▸ Given information:
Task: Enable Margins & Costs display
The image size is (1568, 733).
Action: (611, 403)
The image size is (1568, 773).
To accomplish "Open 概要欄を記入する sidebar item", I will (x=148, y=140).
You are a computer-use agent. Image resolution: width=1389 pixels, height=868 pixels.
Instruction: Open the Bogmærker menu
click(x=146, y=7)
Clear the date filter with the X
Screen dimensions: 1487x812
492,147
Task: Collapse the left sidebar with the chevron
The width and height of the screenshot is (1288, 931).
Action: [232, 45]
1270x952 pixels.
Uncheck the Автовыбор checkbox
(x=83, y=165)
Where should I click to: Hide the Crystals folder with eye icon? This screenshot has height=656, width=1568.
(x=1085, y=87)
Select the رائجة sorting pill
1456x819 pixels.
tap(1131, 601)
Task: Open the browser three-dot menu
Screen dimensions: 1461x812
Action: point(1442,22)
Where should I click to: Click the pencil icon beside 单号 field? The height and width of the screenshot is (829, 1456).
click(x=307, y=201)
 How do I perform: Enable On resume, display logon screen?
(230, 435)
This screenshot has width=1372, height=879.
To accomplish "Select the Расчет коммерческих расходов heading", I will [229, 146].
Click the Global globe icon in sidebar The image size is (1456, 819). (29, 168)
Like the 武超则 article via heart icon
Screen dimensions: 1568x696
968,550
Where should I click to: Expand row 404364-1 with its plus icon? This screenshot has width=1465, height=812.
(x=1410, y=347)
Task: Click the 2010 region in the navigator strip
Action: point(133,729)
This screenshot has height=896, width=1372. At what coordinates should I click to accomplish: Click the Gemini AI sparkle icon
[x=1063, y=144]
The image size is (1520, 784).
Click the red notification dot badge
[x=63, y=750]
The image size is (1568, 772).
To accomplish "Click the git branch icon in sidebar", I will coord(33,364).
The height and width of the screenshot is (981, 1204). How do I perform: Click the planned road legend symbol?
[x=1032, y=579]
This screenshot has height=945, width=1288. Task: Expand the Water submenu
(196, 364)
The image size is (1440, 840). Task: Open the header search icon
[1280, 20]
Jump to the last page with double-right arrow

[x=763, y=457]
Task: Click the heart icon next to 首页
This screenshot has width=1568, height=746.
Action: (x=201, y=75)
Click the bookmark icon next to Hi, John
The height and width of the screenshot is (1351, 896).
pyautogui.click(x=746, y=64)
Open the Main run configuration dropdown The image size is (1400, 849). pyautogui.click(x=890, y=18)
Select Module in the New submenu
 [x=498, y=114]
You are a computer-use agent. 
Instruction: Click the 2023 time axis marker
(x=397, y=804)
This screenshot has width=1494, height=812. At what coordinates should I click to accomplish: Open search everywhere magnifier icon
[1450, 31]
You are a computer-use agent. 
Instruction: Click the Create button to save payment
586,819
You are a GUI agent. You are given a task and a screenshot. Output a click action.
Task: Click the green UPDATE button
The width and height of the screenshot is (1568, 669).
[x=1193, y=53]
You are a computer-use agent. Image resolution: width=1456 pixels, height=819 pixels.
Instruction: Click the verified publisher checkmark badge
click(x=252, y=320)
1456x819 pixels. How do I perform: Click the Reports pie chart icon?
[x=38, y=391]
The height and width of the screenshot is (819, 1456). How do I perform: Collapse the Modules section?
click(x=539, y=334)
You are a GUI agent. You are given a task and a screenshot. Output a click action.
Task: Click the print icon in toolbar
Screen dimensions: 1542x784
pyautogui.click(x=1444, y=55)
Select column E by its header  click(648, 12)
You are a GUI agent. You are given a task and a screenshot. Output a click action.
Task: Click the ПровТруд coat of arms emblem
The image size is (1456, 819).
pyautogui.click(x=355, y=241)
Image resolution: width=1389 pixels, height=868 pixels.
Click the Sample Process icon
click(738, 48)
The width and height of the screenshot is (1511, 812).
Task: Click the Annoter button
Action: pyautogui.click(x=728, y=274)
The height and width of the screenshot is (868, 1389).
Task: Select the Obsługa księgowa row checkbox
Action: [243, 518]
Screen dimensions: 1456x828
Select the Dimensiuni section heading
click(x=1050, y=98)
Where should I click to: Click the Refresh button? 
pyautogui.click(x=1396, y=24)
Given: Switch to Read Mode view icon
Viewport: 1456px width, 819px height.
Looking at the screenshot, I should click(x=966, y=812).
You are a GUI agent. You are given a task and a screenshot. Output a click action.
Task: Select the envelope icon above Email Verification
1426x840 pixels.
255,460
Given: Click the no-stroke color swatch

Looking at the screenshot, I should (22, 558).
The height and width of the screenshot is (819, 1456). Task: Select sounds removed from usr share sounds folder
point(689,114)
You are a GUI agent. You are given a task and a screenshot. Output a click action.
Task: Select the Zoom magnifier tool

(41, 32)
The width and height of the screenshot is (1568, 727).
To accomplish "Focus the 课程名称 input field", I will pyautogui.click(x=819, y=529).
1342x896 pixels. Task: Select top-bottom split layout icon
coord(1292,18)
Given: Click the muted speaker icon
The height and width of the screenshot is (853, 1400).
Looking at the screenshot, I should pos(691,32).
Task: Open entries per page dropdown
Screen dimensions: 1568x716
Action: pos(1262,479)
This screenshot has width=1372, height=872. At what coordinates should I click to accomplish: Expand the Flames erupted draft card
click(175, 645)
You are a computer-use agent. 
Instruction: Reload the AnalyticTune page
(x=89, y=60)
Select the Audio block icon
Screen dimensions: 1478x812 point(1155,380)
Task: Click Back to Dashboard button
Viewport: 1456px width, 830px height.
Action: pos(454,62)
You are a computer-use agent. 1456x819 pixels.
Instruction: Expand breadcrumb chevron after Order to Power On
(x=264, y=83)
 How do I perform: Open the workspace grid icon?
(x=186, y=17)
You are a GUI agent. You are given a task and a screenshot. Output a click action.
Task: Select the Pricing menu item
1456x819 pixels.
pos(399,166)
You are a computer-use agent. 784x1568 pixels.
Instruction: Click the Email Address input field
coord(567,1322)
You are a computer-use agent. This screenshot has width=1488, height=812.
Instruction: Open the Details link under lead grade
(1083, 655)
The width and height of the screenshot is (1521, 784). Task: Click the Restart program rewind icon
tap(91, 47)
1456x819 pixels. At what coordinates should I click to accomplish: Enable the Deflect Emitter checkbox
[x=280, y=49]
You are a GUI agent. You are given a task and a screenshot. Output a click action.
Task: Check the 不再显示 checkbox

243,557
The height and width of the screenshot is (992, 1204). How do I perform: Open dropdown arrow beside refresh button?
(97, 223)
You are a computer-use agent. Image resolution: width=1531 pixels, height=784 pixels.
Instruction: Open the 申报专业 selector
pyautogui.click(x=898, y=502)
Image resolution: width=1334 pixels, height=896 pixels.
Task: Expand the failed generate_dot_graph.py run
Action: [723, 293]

▸ Exercise requirements: Working from the material above, retype exactly the lines from the one with "The height and width of the screenshot is (981, 1204)." through the one with "Open the Main", both included, and only those lines.

▸ Task response:
The height and width of the screenshot is (981, 1204). How do I perform: Click the planned road legend symbol?
[x=1032, y=579]
This screenshot has height=945, width=1288. Task: Expand the Water submenu
(196, 364)
The image size is (1440, 840). Task: Open the header search icon
[1280, 20]
Jump to the last page with double-right arrow

[x=763, y=457]
Task: Click the heart icon next to 首页
This screenshot has width=1568, height=746.
Action: (x=201, y=75)
Click the bookmark icon next to Hi, John
The height and width of the screenshot is (1351, 896).
pyautogui.click(x=746, y=64)
Open the Main run configuration dropdown The image size is (1400, 849). pyautogui.click(x=890, y=18)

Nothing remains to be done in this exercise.